这时的韩潇眼中萌生起一簇兴趣的光芒,一脸的饶有兴味看向李桢说道:“那在不久的将来,他们三人的感情岂不是很让人担忧?”
“我怎么觉得你倒像是在准备着看好戏的样子?”在韩潇的神色中,对于他口中所说的担忧李桢硬是一点都没看得出来。
“难得有机会可以逮到让玥儿感到头疼的事情。这么精彩的长景我们这些做朋友的自是要好好欣赏一下才行。”对于李桢对他所谓的“担忧”的怀疑,韩潇毫不隐瞒坦诚相对。自从认识琤玥以来,这么多年过去了从未见过有任何棘手的事可以让她为之动容,让她的冰颜出现分毫情绪的失控。所以韩潇对以后可以预见到的场景是相当的期待,自然还是有少许的几分担心。
在琤玥坐定端起桌几上的茶盏喝了一两口香茗后,莫云扬这才适时的开口向她问道:“玥儿,你说轩阁之内出现内贼是怎么回事?”莫云扬的话也正好问出了站在韩潇身后的轩阁那四位管事的共同心声。他们早在琤玥惊语出口之后,就已经按耐不住心中强烈的疑问。但由于傲堡规矩森严,他们不能擅自开口,只得强制将涌到嘴边的话又咽了回去。

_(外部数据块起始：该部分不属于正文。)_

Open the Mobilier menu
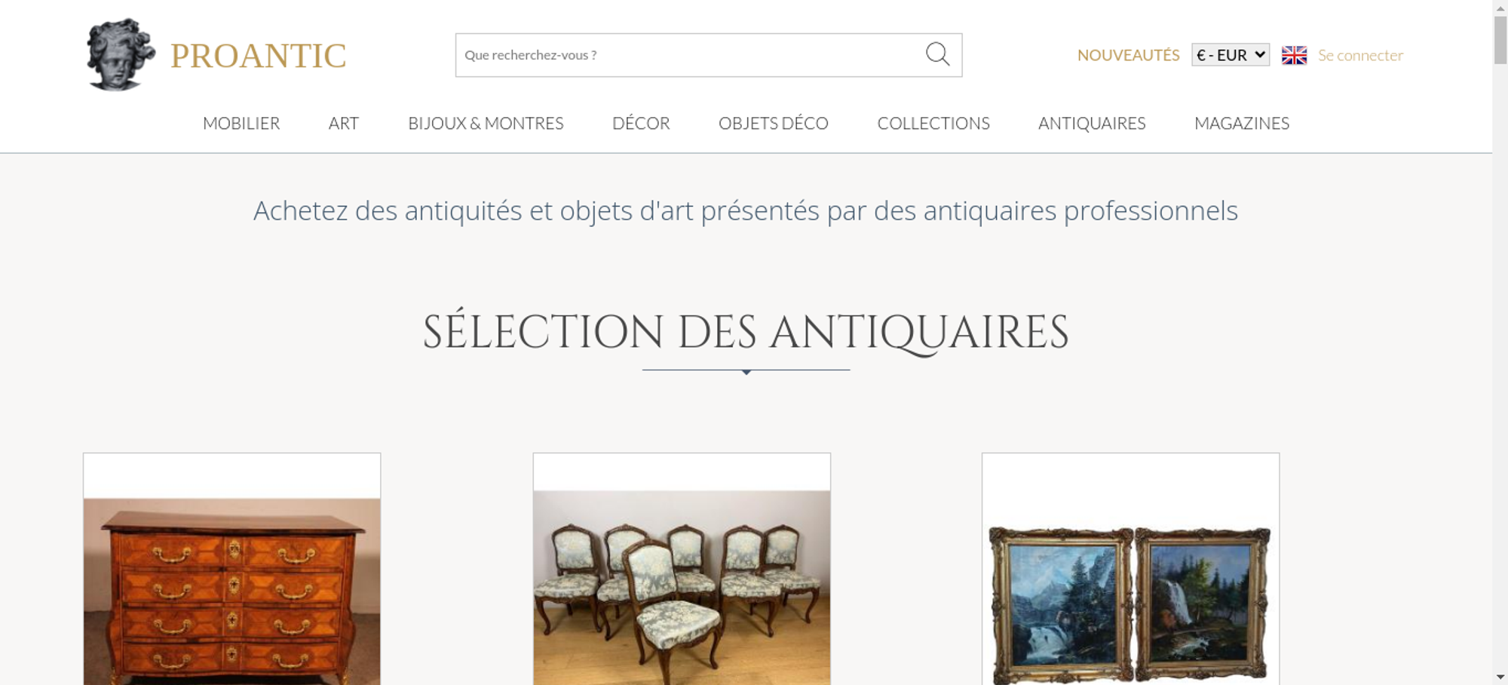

琤玥将手中的茶盏搁回一旁的桌几上,背轻轻的倚靠着椅背,不露声色的把目光落在对面的韩潇身上几秒钟之后,又抬眸把他身后的四位管事按顺序又一一扫视了一遍,再重新落回在韩潇的身上,嘴角微微向上弯了一点,说道:“云扬,三哥刚才说过了,在我失踪的这两个多月来,傲堡得到有关于我的消息少之甚少,内容语焉不详、模棱两可。你能想象得到这些竟是出自有庞大消息网络的傲堡之手吗?若是这般也就罢了,但为何总有股人却能先于傲堡的追踪到我的准确位置所在?若我今日在此说出现这种现象是傲堡技不如人,想必在场的众位没有一人会服气。那这样的话,这一切的根由有且只有一种解释,那就是有人钳制住了消息并将它外泄出去。然而能做到滞住消息的也只能是身在轩阁里面的人。”一席话分析下来,琤玥语气始终保持着惯有的淡然平滑的音色,脸上的神色也如她的话语般云淡风轻。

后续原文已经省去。